Articles/Essays – Volume 11, No. 4
Editor’s Note
Earlier this year David Whittaker informed Dialogue that his long-awaited bibliography of Leonard Arrington’s works was ready—and that it would coincide with the 20th anniversary of Arrington’s trailblazing Great Basin Kingdom. We agreed that the winter issue would be the right place to hold the celebration.
Soon after that we learned of the deaths of three senior Mormon historians—Gustive O. Larson, David E. Miller and T. Edgar Lyon. Their influence upon Arrington and a whole generation of other historians cannot be denied. Dr. Larson, 81, was professor of history at Brigham Young University and the author of three important books: Prelude to the Kingdom, The Americanization of Utah and Outline History of the Mormons. Dr. Miller, 69, a University of Utah professor, was known for Hole in the Rock: An Epic in the Colonization of the Great American West. He was co-editor of Utah’s History.
Because of T. Edgar Lyon’s influence on the founding editors and on the present editors of Dialogue, we have chosen to use his picture on the cover and to publish one of his best-loved lectures. We have also included Lowell L. Bennion’s funeral tribute and a brief biography from Davis Bitton. Doctor Bennion, founder and long-time co-director of the University of Utah institute program, was Dr. Lyon’s close friend and associate for more than forty years. Dr. Bitton, a fellow historian, has worked with Dr. Lyon on the Nauvoo restoration.

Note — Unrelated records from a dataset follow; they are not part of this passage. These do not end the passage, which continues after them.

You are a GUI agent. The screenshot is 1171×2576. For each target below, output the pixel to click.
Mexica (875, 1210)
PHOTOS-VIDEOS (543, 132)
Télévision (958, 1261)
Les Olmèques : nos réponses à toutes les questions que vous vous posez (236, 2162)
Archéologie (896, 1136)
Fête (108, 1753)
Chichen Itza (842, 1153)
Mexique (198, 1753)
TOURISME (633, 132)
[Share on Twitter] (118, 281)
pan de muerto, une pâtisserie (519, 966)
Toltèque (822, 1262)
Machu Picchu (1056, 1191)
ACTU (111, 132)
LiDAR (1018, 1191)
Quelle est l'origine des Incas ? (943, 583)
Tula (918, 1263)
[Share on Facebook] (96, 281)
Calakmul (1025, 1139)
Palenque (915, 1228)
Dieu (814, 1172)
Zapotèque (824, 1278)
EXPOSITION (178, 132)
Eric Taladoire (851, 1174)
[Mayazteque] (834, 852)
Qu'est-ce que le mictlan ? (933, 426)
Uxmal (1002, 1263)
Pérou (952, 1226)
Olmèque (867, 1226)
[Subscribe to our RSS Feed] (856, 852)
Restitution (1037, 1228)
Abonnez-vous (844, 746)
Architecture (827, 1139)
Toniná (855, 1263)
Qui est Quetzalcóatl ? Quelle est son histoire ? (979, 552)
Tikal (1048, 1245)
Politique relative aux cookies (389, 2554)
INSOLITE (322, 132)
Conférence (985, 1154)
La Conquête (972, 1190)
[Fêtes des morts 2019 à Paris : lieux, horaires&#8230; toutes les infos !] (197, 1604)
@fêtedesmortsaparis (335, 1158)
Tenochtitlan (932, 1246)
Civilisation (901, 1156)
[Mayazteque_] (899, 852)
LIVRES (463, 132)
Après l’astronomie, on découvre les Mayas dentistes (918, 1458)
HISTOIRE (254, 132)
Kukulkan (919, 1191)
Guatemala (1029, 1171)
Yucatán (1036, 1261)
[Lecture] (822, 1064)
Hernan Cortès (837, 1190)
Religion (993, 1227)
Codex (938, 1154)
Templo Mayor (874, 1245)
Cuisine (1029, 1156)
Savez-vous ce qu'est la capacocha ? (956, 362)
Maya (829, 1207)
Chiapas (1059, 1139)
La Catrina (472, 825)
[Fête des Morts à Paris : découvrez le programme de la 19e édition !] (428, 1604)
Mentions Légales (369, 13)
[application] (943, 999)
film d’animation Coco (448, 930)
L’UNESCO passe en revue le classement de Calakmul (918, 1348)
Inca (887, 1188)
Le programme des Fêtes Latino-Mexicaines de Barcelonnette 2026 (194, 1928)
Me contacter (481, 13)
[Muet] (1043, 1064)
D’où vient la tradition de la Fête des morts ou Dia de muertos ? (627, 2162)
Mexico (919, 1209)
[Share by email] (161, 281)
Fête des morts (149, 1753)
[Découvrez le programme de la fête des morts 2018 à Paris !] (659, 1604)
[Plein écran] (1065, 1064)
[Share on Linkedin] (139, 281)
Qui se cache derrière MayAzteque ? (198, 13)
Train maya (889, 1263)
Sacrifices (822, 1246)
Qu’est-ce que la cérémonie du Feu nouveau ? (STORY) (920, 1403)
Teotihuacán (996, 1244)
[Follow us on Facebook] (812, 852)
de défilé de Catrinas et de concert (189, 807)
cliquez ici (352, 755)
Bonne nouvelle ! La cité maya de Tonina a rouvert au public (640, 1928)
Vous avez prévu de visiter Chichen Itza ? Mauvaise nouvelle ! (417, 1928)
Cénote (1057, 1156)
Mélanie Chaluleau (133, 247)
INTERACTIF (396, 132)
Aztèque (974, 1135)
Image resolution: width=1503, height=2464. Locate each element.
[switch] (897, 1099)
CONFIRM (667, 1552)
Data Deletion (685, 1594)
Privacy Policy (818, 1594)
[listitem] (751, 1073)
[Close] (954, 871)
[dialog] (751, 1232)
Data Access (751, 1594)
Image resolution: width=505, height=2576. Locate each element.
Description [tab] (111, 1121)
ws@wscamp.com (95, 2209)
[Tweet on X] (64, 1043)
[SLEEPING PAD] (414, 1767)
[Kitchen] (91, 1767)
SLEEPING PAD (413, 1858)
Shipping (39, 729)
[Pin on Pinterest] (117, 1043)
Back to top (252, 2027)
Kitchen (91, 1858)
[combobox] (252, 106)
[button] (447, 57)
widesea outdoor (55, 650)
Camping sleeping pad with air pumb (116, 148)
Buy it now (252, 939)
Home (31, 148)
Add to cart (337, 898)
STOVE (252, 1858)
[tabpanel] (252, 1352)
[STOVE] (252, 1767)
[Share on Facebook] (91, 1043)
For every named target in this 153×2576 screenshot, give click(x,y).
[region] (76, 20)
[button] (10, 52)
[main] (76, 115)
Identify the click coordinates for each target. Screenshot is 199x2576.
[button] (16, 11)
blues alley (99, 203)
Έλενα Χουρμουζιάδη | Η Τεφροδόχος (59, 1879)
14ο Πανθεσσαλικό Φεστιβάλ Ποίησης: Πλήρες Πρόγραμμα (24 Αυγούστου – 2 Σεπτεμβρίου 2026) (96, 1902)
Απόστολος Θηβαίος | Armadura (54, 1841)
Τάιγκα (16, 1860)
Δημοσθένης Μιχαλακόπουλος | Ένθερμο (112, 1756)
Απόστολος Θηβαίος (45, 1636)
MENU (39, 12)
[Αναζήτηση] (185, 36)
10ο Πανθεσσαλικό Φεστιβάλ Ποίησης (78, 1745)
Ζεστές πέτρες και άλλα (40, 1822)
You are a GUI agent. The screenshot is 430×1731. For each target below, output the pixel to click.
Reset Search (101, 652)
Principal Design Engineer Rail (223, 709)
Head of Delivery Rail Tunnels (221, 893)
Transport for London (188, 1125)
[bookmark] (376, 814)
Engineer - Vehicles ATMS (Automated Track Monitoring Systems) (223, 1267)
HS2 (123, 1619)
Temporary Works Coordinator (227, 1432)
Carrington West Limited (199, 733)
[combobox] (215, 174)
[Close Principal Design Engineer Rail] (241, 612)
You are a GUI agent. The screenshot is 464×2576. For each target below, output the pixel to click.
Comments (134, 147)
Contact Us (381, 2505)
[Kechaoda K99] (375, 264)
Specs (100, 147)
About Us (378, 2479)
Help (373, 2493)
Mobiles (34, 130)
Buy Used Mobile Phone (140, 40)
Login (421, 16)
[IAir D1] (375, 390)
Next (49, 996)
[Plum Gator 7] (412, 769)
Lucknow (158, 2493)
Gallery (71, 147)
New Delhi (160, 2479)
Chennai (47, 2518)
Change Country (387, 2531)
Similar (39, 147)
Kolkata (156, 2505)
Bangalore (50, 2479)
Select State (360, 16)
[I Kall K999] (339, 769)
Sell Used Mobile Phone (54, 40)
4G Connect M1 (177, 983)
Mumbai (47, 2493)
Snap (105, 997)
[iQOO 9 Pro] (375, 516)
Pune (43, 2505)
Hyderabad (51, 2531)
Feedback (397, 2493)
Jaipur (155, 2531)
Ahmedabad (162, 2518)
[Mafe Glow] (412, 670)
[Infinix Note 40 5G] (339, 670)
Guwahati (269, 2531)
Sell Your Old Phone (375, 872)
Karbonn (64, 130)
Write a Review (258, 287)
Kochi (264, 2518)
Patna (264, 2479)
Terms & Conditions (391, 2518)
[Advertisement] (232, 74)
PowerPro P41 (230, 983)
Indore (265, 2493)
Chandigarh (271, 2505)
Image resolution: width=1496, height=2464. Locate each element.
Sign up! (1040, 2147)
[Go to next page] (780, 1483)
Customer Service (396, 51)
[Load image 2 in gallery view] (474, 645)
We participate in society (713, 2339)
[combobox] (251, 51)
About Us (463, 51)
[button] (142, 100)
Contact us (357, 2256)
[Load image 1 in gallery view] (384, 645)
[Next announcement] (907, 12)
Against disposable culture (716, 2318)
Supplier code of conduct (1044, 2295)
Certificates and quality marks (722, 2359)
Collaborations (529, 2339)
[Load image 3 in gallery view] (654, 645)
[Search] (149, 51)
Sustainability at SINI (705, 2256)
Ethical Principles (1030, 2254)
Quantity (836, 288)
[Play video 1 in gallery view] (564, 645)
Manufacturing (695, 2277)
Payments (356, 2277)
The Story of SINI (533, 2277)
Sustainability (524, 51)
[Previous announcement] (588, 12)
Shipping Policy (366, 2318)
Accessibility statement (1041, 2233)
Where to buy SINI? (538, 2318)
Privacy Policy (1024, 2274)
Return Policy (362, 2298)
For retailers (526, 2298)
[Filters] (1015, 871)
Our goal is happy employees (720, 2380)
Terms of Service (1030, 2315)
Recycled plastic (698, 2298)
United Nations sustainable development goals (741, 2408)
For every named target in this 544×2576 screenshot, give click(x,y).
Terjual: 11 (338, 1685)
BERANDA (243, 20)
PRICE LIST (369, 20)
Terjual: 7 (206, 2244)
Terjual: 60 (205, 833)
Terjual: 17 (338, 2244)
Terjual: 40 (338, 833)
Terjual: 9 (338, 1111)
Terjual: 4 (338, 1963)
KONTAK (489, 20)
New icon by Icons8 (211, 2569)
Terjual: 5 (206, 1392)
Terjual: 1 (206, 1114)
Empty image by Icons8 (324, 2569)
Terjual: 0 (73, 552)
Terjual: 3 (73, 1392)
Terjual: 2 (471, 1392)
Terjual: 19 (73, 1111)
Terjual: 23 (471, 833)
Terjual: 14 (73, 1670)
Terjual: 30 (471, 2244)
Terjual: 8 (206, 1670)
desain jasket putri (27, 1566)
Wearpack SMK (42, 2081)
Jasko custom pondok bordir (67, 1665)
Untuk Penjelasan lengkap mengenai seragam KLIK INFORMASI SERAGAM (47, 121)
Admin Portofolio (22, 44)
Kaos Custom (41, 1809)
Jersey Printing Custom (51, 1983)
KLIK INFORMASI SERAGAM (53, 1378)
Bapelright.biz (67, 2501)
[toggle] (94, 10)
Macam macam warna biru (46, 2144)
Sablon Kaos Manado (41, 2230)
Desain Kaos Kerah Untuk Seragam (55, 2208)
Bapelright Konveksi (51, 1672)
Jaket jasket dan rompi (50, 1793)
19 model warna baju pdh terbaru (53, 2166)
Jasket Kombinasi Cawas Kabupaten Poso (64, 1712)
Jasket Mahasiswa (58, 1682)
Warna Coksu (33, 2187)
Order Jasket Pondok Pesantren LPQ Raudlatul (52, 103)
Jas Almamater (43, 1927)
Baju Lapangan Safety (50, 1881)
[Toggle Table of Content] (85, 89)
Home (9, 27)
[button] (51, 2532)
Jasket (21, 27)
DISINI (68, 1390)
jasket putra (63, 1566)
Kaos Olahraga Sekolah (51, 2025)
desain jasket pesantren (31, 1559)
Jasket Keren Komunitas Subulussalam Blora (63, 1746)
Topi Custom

“Brother Lyon” as he was called by a legion of affectionate students at the “toot” was the first teacher to make church history come alive for me. Although I had studied it in church and seminary, it was Brother Lyon’s twinkling-eyed lectures that changed the people of Mormondom from larger-than-life cardboard dolls to truly inspiring human beings, models with lessons to teach. My interest in those people and their times has never failed, just as Brother Lyon’s energy never failed. We students used to speculate about the source of that energy. It was not what has been called “nervous energy.” It came instead from some deep wellspring of vitality with an intelligence and a steady, calming cheer carried forth on a voice always on the verge of laughter. One of our number finally decided that he owed this energy to his cat naps—we had all caught him at them—sitting straight up at his desk during the ten-minute intervals between classes. (He always carried himself like a soldier—no one ever saw him slouch.) It was rumored too that he was able to catnap right in class, during his own lectures, with his eyes wide open!
I am grateful that I knew him then and grateful that I was with him at the Boston Education Week Series the year before his death. I heard him give his “Old Nauvooers” speech and was able to spend several private hours reminiscing with him. He had spent the previous months nursing his wife back from cancer, and though he attributed her healing to the powers of the priesthood, I knew that at least part of that power came from his own nurturing personality. For I had grown up in the neighborhood where he and his family lived, and I knew first hand of his devotion.
I taped his Boston speech, and I have played it several times since his death. The miracle of media reminds me of the miracle we, his friends and students, look forward to. I speak of that day when millions shall know Brother Lyon again.